Nel continuare a ridurre i tassi ufficiali, la Bce dovrebbe avere un’idea del livello a cui fermarsi, o in altri termini quale distanza avrebbe da coprire rispetto a un livello che assicuri allo stesso tempo stabilità di prezzi e crescita. Stimare quale sia è, peraltro, un esercizio particolarmente arduo e costellato da incertezze sul metodo e sulle determinanti. Applicando la regola dell’economista Taylor, che lo calcola come risultato della combinazione degli scostamenti dell’inflazione e della crescita rispettivamente dal valore obiettivo e dal reddito potenziale, alcuni stimano che il livello obiettivo di breve termine sarebbe compreso in una fascia attorno al 2,5%. In tal caso la distanza del tasso ufficiale attuale dall’obiettivo sarebbe limitata a meno di un punto percentuale.

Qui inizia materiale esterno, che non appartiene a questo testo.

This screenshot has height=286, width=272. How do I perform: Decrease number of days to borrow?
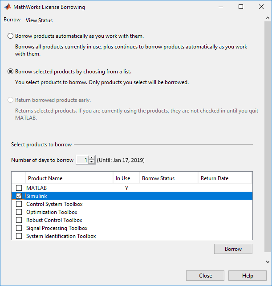92,162
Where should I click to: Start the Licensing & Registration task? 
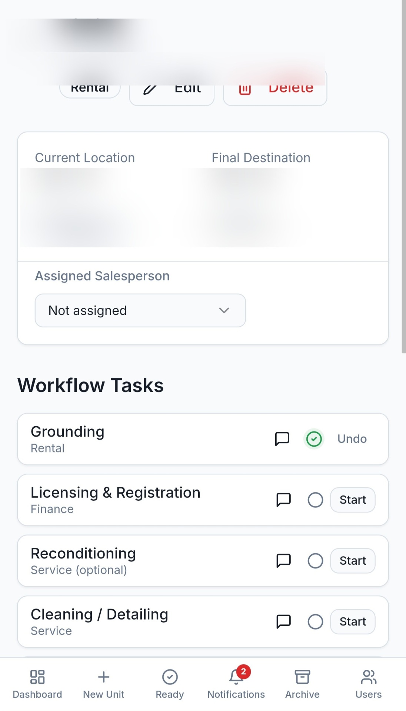tap(352, 500)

Sono valutazioni largamente discutibili e sempre esposte a errori. Alla luce delle incertezze sul quadro economico e finanziario, la Bce non ha voluto vincolarsi a un predeterminato corso d’azioni, ma nell’ultimo comunicato ha giustamente chiarito che le sue prossime decisioni di politica monetaria dipenderanno di volta in volta dalla valutazione delle prospettive d’inflazione sulla base dei nuovi dati economici e finanziari, delle tendenze sottostanti in termini d’inflazione e dell’impatto che avranno le sue decisioni monetarie.